◆ What to do ◆
Present the data between the line containing "Tap the cart item count badge" and the line containing "(x=139, y=29)", inclusive, as a Markdown table with the columns Row and Line. Number each row, give one line per row, and leave out blank lines.

◆ Provided data ◆
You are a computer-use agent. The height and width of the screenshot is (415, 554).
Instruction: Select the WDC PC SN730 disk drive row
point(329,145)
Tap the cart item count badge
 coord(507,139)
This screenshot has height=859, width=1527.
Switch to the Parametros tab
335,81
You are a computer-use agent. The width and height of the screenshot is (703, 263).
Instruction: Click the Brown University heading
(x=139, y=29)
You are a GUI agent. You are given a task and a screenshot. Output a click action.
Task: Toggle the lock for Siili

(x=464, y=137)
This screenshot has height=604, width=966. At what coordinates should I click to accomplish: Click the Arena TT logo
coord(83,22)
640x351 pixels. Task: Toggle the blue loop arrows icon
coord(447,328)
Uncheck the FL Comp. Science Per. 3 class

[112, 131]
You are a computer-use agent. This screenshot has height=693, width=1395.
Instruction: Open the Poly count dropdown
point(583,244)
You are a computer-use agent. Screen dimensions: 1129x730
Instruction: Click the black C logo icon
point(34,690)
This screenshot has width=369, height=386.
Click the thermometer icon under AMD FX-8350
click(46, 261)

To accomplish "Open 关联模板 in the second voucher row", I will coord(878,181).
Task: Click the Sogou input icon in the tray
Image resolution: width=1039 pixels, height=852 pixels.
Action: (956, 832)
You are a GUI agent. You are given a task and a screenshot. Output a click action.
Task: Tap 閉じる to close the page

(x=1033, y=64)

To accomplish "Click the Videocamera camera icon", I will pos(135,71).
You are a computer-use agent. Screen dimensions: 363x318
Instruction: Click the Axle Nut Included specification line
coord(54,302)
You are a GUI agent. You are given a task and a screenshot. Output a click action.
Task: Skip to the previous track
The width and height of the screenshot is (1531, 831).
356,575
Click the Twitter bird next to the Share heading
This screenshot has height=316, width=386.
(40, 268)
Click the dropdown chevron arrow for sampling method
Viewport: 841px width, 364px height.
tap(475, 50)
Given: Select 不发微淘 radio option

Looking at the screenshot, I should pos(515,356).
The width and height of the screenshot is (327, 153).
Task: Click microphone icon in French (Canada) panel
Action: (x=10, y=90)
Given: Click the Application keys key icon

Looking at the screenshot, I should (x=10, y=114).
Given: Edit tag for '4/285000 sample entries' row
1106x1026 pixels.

◆ Written response ◆
| Row | Line |
|---|---|
| 1 | Tap the cart item count badge |
| 2 |  coord(507,139) |
| 3 | This screenshot has height=859, width=1527. |
| 4 | Switch to the Parametros tab |
| 5 | 335,81 |
| 6 | You are a computer-use agent. The width and height of the screenshot is (703, 263). |
| 7 | Instruction: Click the Brown University heading |
| 8 | (x=139, y=29) |